This article is part of the supplement: Ninth International Conference on Bioinformatics (InCoB2010): Computational Biology
Discovery and characterization of medaka miRNA genes by next generation sequencing platform
1 Institute of Biomedical Informatics, National Yang-Ming University, Taipei, Taiwan
2 Bioinformatics Program, Taiwan International Graduate Program, Academia Sinica, Taipei, Taiwan
3 Institute of Biomedical Sciences, Academia Sinica, Taipei, Taiwan
4 Institute of Information Sciences, Academia Sinica, Taipei, Taiwan
5 Information Sciences Institute, University of Southern California, Marina del Rey, CA 90292, USA
6 Institute of Cellular and Organismic Biology, Academia Sinica, Taiwan
BMC Genomics 2010, 11(Suppl 4):S8 doi:10.1186/1471-2164-11-S4-S8Published: 2 December 2010
MicroRNAs (miRNAs) are endogenous non-protein-coding RNA genes which exist in a wide variety of organisms, including animals, plants, virus and even unicellular organisms. Medaka (Oryzias latipes) is a useful model organism among vertebrate animals. However, no medaka miRNAs have been investigated systematically. It is beneficial to conduct a genome-wide miRNA discovery study using the next generation sequencing (NGS) technology, which has emerged as a powerful sequencing tool for high-throughput analysis.

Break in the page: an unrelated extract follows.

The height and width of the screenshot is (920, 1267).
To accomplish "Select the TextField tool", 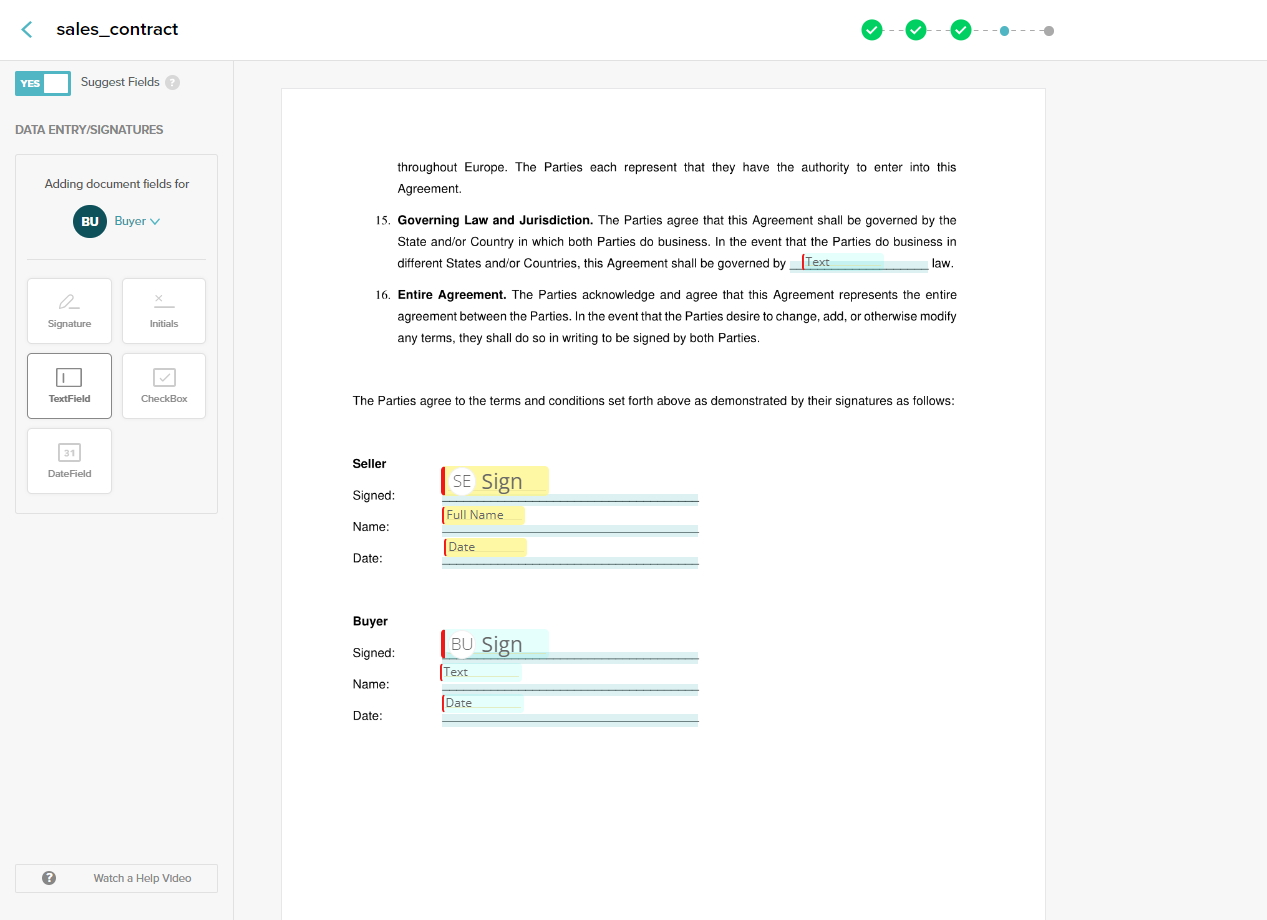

In this study, we adopted ABI SOLiD platform to generate small RNA sequence reads from medaka tissues, followed by mapping these sequence reads back to medaka genome. The mapped genomic loci were considered as candidate miRNAs and further processed by a support vector machine (SVM) classifier. As result, we identified 599 novel medaka pre-miRNAs, many of which were found to encode more than one isomiRs. Besides, additional minor miRNAs (also called miRNA star) can be also detected with the improvement of sequencing depth. These quantifiable isomiRs and minor miRNAs enable us to further characterize medaka miRNA genes in many aspects. First of all, many medaka candidate pre-miRNAs position close to each other, forming many miRNA clusters, some of which are also conserved across other vertebrate animals. Secondly, during miRNA maturation, there is an arm selection preference of mature miRNAs within precursors. We observed the differences on arm selection preference between our candidate pre-miRNAs and their orthologous ones. We classified these differences into three categories based on the distribution of NGS reads. Finally, we also investigated the relationship between conservation status and expression level of miRNA genes. We concluded that the evolutionally conserved miRNAs were usually the most abundant ones.
Medaka is a widely used model animal and usually involved in many biomedical studies, including the ones on development biology. Identifying and characterizing medaka miRNA genes would benefit the studies using medaka as a model organism.